Saturday, May, 10, 2008

Every year for my boyfriend’s birthday I make him a scrapbook of the past year. While working on his last scrapbook at a card table in the living room I watched the film, Shut Up and Sing which follows the Dixie Chicks from 2003 or 2006. It was an amazing documentary and extremely powerful in that it just sneaks up on you.

I’d never been a huge Dixie Chicks fan and Natalie’s comment in 2003 on the eve of war that she was ashamed President Bush was from Texas didn’t impact me one way or other other as:

1) I like country western music but am by no means a die-hard

2) I am used to entertainers sharing their views, liberal or otherwise

3) And it’s a free country, we’re supposed to encourage free speech

I knew there had been a huge backlash against the Dixie Chicks, driven by two very right wing political groups. Country music stations boycotted the Dixie Chicks for years. Country music fans burned and smashed their entire Dixie Chicks collection. The band was picketed, shamed, attacked, humiliated. But what I didn’t know was that this went on for years.
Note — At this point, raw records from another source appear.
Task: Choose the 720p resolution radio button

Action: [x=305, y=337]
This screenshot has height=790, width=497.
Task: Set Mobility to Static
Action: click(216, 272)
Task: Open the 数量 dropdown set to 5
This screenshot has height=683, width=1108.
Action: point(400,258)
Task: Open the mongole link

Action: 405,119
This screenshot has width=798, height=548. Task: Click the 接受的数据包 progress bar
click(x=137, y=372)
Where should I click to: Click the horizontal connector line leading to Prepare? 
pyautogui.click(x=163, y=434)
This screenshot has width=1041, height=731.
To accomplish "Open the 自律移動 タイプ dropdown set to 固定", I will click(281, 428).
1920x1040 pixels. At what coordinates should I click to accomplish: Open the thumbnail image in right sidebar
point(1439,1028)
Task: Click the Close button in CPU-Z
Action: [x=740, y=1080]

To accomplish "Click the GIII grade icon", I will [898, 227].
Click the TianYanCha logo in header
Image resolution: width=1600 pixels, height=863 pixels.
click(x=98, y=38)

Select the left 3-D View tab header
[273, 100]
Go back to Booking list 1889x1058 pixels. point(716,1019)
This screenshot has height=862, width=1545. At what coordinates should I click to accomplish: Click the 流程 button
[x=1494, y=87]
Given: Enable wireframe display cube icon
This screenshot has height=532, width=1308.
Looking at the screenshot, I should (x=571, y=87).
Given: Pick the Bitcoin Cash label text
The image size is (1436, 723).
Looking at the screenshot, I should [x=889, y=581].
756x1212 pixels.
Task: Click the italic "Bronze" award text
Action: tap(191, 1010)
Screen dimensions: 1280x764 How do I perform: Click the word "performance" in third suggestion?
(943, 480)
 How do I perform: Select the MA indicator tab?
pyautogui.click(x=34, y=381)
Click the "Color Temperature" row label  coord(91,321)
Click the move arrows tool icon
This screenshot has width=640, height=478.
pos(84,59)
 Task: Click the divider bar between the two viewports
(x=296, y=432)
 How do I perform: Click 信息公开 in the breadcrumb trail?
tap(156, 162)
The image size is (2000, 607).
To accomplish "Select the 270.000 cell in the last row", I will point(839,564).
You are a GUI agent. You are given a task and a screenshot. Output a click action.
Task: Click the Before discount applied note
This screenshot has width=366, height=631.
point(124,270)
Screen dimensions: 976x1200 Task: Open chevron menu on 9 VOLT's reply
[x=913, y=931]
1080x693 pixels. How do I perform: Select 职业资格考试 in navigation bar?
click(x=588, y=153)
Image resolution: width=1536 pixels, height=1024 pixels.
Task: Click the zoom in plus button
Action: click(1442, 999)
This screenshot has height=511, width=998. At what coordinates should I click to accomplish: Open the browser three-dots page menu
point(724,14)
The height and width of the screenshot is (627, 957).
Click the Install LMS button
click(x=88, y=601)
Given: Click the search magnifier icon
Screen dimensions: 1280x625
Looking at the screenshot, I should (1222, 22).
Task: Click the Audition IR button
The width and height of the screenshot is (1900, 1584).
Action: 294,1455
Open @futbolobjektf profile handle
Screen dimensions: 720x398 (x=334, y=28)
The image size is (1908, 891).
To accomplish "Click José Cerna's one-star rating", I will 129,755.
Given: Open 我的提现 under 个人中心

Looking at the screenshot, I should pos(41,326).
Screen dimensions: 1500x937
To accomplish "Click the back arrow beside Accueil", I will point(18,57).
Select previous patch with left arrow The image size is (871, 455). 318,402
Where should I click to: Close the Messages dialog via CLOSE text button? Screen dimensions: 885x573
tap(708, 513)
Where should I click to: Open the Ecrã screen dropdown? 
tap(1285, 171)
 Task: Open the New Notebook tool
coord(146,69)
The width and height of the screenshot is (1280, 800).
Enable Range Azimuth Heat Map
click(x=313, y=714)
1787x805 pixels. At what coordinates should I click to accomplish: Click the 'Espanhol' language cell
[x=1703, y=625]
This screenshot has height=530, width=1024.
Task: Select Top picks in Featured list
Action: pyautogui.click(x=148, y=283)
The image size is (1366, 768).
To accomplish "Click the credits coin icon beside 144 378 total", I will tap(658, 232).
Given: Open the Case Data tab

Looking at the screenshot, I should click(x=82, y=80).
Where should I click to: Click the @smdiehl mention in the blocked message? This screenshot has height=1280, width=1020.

Watching the documentary, realizing that three women were viciously and violently attacked for expressing an opinion unnerved me. As I watched the film footage I had the eerie feeling I was back in South Africa before apartheid ended. It seemed that the US had come tragicially close to becoming a police state, censoring both music choices and free expression.

Why can’t a woman express disappointment in a political figure? Why can’t a woman feel shame without being ridiculed on nearly every tv network, as well as having a death sentence put on her head?

Over and over country music djs said the Dixie Chicks should just shut up and sing.

Bullshit. Shut up?

The moment we shut up, the moment women are silenced, is the moment we don’t matter.

We matter. We have minds. And we must voice our opinions–even nonpopular opinions. Balance comes from having a right, a left and a middle.

If you have a night to watch a great story, rent Shut UP And Sing, its interesting as well as inspiring. And if you want to hear some amazing music, look for their last album. It’s powerful stuff and an answer to the world that stomped all over them for daring to think and feel and disagree.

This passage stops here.